And the clouds continue to gather.
The true winner in the 50th district was the status quo, the same status quo that elected the discredited, greedy, and ethically challenged Randy Duke Cunningham, to 8 terms in congress. Not surprising the same people who endorsed the criminally compromised Cunningham in 2004 are the same people endorsing Bilbray in 2006.
Score one for the status quo.
Looking at the voter turn out for the special election is clear only a minority of eligible voters bothered to vote. Crunching the numbers, the picture is pathetic, making this writer wonder why we spend trillions of dollars fighting a war in Iraq in the name of democracy, when democracy is all but dead in the United States of Apathy.
Of the 351,289 registered voters in the 50th district, a mere 130,416 took the time to vote. That's about 38 percent. Imagine if you tried to drive 38% of your car to work, or took only 38% of a test, or attempted to pay 38% of your bill at a local restaurant. How about sending 38% percent of your child to school only 38% of the time.
Government fails the people only when people fail the government. 38% on a test is a failing grade. Continuing with this metaphor, consider Brian Bilbray's 49.33 % of the 38%. Half of 38 is 19 right? Nineteen percent does not a majority make, nor a representative government sustain.

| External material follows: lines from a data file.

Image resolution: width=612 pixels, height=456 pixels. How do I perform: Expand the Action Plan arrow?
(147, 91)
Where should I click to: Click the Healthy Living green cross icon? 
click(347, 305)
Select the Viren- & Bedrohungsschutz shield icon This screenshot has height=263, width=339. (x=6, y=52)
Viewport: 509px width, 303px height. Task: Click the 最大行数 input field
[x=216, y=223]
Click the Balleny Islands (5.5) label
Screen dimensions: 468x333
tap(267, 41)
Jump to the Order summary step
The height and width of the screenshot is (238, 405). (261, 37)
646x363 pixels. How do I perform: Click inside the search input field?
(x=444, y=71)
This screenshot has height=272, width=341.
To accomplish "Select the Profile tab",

Of the 155,313 registered republicans in the 50th district only 64,554 voted. That's less than half. Of the 104, 283 registered Democrats, 59,021 cast a vote. And these are just the registered voters. I wonder how many eligible adults don't even bother to register in the first place? What is the voting age population of the 50th district? Figure in that variable and Bilbray's vote percentage shrinks even smaller.
Electing a professional politician/lobbyist now seems the least of our problems. The bitter truth of 38% voter turnout, at a time of war, economic free fall, and a looming ecological crisis is reason enough to send condolences to those mourning the death of democracy. When a majority of voters don't vote, the system is obviously in critical condition.
Why pretend then that democracy works, when it clearly doesn't. On the federal level it takes millions to lose an election, so only millionaires and the well financed can afford to "represent" the people, and the corporatists that keep them in office…or not.
Could it be nonvoters have just abandoned the façade of democracy altogether? Waging war in the name of democracy, the Bush Administration has reveled more than most people can comprehend. Having lost faith in government to do anything other than to protect the status most people opt out of voting to concentrate on keeping up.
More numb than bitter, Bilbray's election is a true reflection of where and when we live. Bickering over human migration and same-sex coupling, we are a population of motoring monkeys dashing about on ribbon of asphalts. Believing that we are exempt from the laws of nature, we begin to distance ourselves from other systems supporting our continued existence.
Just as people no longer value simplicity and truth, people don't vote because people no longer value voting. Following that implication to its natural conclusion, there is evidence the majority of people no longer value the right to vote because they know their vote no longer holds any value. To invest time or energy into something of little or no value makes no sense, right?
On the downside of hope, it is hard for me to see anything positive about the election of Brian Bilbray. Sure, we get to vote again in November, and again every other year, that hardly helps reduce the growing sense of anarchy.
I am beginning to wonder if more of our cherished institutions of self-governance are as empty as the representative governance and corporate democracy? I'm also beginning to wonder if voting enables the façade of governance to continue to the detriment of all.
How does one measure 38% of no hope?